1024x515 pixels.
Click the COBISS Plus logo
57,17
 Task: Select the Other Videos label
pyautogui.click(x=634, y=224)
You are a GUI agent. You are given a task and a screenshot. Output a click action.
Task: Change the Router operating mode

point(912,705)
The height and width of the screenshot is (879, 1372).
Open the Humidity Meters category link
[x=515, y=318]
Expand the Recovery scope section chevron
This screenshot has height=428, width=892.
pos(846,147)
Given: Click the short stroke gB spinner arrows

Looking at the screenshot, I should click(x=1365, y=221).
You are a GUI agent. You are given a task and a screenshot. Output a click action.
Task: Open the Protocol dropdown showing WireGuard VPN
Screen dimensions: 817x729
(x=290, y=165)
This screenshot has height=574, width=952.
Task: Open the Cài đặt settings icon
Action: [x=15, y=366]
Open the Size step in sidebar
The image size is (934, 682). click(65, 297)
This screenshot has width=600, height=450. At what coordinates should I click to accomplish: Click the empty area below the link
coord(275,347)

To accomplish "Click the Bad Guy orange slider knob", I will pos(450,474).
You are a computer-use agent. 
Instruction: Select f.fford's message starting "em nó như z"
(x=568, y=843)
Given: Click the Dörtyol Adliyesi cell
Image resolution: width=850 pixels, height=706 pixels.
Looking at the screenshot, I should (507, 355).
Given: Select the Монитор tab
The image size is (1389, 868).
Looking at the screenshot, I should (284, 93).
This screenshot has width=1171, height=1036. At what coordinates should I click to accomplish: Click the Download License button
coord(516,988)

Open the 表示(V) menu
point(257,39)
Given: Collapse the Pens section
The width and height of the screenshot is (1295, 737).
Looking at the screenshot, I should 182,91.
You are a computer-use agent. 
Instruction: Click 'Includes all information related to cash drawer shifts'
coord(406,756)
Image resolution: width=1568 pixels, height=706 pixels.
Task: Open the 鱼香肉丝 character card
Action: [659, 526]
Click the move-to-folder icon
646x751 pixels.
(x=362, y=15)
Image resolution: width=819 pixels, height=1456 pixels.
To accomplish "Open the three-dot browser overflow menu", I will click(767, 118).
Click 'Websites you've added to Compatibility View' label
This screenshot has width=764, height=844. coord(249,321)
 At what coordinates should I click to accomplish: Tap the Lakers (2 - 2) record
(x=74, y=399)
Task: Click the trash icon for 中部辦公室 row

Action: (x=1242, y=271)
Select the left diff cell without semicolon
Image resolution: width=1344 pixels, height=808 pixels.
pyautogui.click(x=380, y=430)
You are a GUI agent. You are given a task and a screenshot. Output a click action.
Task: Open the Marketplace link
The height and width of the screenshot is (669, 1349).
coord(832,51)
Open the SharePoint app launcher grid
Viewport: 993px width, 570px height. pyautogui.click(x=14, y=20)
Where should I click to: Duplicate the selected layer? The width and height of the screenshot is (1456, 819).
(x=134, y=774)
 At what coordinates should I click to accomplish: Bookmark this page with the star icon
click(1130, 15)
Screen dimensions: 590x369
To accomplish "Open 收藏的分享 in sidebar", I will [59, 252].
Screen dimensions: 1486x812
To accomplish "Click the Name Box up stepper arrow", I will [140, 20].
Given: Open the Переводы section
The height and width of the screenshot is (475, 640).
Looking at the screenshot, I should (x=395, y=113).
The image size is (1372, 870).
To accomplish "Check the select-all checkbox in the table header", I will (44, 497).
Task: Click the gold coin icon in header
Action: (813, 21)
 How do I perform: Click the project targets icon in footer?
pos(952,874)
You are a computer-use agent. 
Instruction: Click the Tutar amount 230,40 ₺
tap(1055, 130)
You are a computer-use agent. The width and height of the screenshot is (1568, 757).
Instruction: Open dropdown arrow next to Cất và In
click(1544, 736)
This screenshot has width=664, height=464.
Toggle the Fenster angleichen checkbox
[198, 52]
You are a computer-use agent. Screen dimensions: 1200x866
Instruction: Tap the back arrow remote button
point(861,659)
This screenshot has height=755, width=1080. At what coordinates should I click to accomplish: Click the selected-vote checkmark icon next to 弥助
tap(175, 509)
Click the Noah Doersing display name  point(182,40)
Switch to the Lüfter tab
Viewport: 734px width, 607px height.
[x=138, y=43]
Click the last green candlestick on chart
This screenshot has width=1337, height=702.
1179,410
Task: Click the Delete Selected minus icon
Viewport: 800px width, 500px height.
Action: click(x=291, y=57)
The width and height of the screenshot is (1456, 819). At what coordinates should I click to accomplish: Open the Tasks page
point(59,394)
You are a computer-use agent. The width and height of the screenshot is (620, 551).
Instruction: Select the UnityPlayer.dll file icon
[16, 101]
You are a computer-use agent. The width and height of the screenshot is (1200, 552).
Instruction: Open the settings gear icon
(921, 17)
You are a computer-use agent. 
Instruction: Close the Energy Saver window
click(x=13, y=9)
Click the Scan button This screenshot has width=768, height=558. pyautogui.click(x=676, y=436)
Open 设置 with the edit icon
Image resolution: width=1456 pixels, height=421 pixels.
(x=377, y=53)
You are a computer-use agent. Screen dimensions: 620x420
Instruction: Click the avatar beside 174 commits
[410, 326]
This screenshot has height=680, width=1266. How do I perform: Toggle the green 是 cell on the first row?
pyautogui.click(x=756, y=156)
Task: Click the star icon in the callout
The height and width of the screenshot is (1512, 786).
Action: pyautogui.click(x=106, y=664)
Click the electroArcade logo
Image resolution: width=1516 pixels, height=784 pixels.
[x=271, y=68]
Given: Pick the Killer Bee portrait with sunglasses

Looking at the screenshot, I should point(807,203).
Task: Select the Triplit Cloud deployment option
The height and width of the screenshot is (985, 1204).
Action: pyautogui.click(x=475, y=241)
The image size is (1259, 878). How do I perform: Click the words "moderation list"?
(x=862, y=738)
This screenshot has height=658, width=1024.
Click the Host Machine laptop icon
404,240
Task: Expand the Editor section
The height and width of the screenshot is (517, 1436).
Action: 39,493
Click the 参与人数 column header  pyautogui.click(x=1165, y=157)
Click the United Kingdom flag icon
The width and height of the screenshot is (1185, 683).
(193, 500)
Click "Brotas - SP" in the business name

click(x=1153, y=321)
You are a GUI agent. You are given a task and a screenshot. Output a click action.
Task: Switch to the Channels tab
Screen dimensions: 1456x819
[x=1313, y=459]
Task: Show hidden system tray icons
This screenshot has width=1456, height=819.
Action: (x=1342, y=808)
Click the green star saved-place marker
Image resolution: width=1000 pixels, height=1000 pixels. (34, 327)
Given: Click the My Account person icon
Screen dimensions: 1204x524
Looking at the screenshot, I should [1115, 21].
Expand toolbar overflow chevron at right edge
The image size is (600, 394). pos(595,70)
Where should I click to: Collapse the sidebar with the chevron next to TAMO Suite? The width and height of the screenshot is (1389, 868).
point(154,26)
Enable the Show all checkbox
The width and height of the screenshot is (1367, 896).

STATED TASK: Rewrite all the rows above, putting "Screen size" wherever "Screen dimensions" appears and leaving everything else the same.

TASK ANSWER:
1024x515 pixels.
Click the COBISS Plus logo
57,17
 Task: Select the Other Videos label
pyautogui.click(x=634, y=224)
You are a GUI agent. You are given a task and a screenshot. Output a click action.
Task: Change the Router operating mode

point(912,705)
The height and width of the screenshot is (879, 1372).
Open the Humidity Meters category link
[x=515, y=318]
Expand the Recovery scope section chevron
This screenshot has height=428, width=892.
pos(846,147)
Given: Click the short stroke gB spinner arrows

Looking at the screenshot, I should click(x=1365, y=221).
You are a GUI agent. You are given a task and a screenshot. Output a click action.
Task: Open the Protocol dropdown showing WireGuard VPN
Screen size: 817x729
(x=290, y=165)
This screenshot has height=574, width=952.
Task: Open the Cài đặt settings icon
Action: [x=15, y=366]
Open the Size step in sidebar
The image size is (934, 682). click(65, 297)
This screenshot has width=600, height=450. At what coordinates should I click to accomplish: Click the empty area below the link
coord(275,347)

To accomplish "Click the Bad Guy orange slider knob", I will pos(450,474).
You are a computer-use agent. 
Instruction: Select f.fford's message starting "em nó như z"
(x=568, y=843)
Given: Click the Dörtyol Adliyesi cell
Image resolution: width=850 pixels, height=706 pixels.
Looking at the screenshot, I should (507, 355).
Given: Select the Монитор tab
The image size is (1389, 868).
Looking at the screenshot, I should (284, 93).
This screenshot has width=1171, height=1036. At what coordinates should I click to accomplish: Click the Download License button
coord(516,988)

Open the 表示(V) menu
point(257,39)
Given: Collapse the Pens section
The width and height of the screenshot is (1295, 737).
Looking at the screenshot, I should 182,91.
You are a computer-use agent. 
Instruction: Click 'Includes all information related to cash drawer shifts'
coord(406,756)
Image resolution: width=1568 pixels, height=706 pixels.
Task: Open the 鱼香肉丝 character card
Action: [659, 526]
Click the move-to-folder icon
646x751 pixels.
(x=362, y=15)
Image resolution: width=819 pixels, height=1456 pixels.
To accomplish "Open the three-dot browser overflow menu", I will click(767, 118).
Click 'Websites you've added to Compatibility View' label
This screenshot has width=764, height=844. coord(249,321)
 At what coordinates should I click to accomplish: Tap the Lakers (2 - 2) record
(x=74, y=399)
Task: Click the trash icon for 中部辦公室 row

Action: (x=1242, y=271)
Select the left diff cell without semicolon
Image resolution: width=1344 pixels, height=808 pixels.
pyautogui.click(x=380, y=430)
You are a GUI agent. You are given a task and a screenshot. Output a click action.
Task: Open the Marketplace link
The height and width of the screenshot is (669, 1349).
coord(832,51)
Open the SharePoint app launcher grid
Viewport: 993px width, 570px height. pyautogui.click(x=14, y=20)
Where should I click to: Duplicate the selected layer? The width and height of the screenshot is (1456, 819).
(x=134, y=774)
 At what coordinates should I click to accomplish: Bookmark this page with the star icon
click(1130, 15)
Screen size: 590x369
To accomplish "Open 收藏的分享 in sidebar", I will [59, 252].
Screen size: 1486x812
To accomplish "Click the Name Box up stepper arrow", I will [140, 20].
Given: Open the Переводы section
The height and width of the screenshot is (475, 640).
Looking at the screenshot, I should (x=395, y=113).
The image size is (1372, 870).
To accomplish "Check the select-all checkbox in the table header", I will (44, 497).
Task: Click the gold coin icon in header
Action: (813, 21)
 How do I perform: Click the project targets icon in footer?
pos(952,874)
You are a computer-use agent. 
Instruction: Click the Tutar amount 230,40 ₺
tap(1055, 130)
You are a computer-use agent. The width and height of the screenshot is (1568, 757).
Instruction: Open dropdown arrow next to Cất và In
click(1544, 736)
This screenshot has width=664, height=464.
Toggle the Fenster angleichen checkbox
[198, 52]
You are a computer-use agent. Screen size: 1200x866
Instruction: Tap the back arrow remote button
point(861,659)
This screenshot has height=755, width=1080. At what coordinates should I click to accomplish: Click the selected-vote checkmark icon next to 弥助
tap(175, 509)
Click the Noah Doersing display name  point(182,40)
Switch to the Lüfter tab
Viewport: 734px width, 607px height.
[x=138, y=43]
Click the last green candlestick on chart
This screenshot has width=1337, height=702.
1179,410
Task: Click the Delete Selected minus icon
Viewport: 800px width, 500px height.
Action: click(x=291, y=57)
The width and height of the screenshot is (1456, 819). At what coordinates should I click to accomplish: Open the Tasks page
point(59,394)
You are a computer-use agent. The width and height of the screenshot is (620, 551).
Instruction: Select the UnityPlayer.dll file icon
[16, 101]
You are a computer-use agent. The width and height of the screenshot is (1200, 552).
Instruction: Open the settings gear icon
(921, 17)
You are a computer-use agent. 
Instruction: Close the Energy Saver window
click(x=13, y=9)
Click the Scan button This screenshot has width=768, height=558. pyautogui.click(x=676, y=436)
Open 设置 with the edit icon
Image resolution: width=1456 pixels, height=421 pixels.
(x=377, y=53)
You are a computer-use agent. Screen size: 620x420
Instruction: Click the avatar beside 174 commits
[410, 326]
This screenshot has height=680, width=1266. How do I perform: Toggle the green 是 cell on the first row?
pyautogui.click(x=756, y=156)
Task: Click the star icon in the callout
The height and width of the screenshot is (1512, 786).
Action: pyautogui.click(x=106, y=664)
Click the electroArcade logo
Image resolution: width=1516 pixels, height=784 pixels.
[x=271, y=68]
Given: Pick the Killer Bee portrait with sunglasses

Looking at the screenshot, I should point(807,203).
Task: Select the Triplit Cloud deployment option
The height and width of the screenshot is (985, 1204).
Action: pyautogui.click(x=475, y=241)
The image size is (1259, 878). How do I perform: Click the words "moderation list"?
(x=862, y=738)
This screenshot has height=658, width=1024.
Click the Host Machine laptop icon
404,240
Task: Expand the Editor section
The height and width of the screenshot is (517, 1436).
Action: 39,493
Click the 参与人数 column header  pyautogui.click(x=1165, y=157)
Click the United Kingdom flag icon
The width and height of the screenshot is (1185, 683).
(193, 500)
Click "Brotas - SP" in the business name

click(x=1153, y=321)
You are a GUI agent. You are given a task and a screenshot. Output a click action.
Task: Switch to the Channels tab
Screen size: 1456x819
[x=1313, y=459]
Task: Show hidden system tray icons
This screenshot has width=1456, height=819.
Action: (x=1342, y=808)
Click the green star saved-place marker
Image resolution: width=1000 pixels, height=1000 pixels. (34, 327)
Given: Click the My Account person icon
Screen size: 1204x524
Looking at the screenshot, I should [1115, 21].
Expand toolbar overflow chevron at right edge
The image size is (600, 394). pos(595,70)
Where should I click to: Collapse the sidebar with the chevron next to TAMO Suite? The width and height of the screenshot is (1389, 868).
point(154,26)
Enable the Show all checkbox
The width and height of the screenshot is (1367, 896).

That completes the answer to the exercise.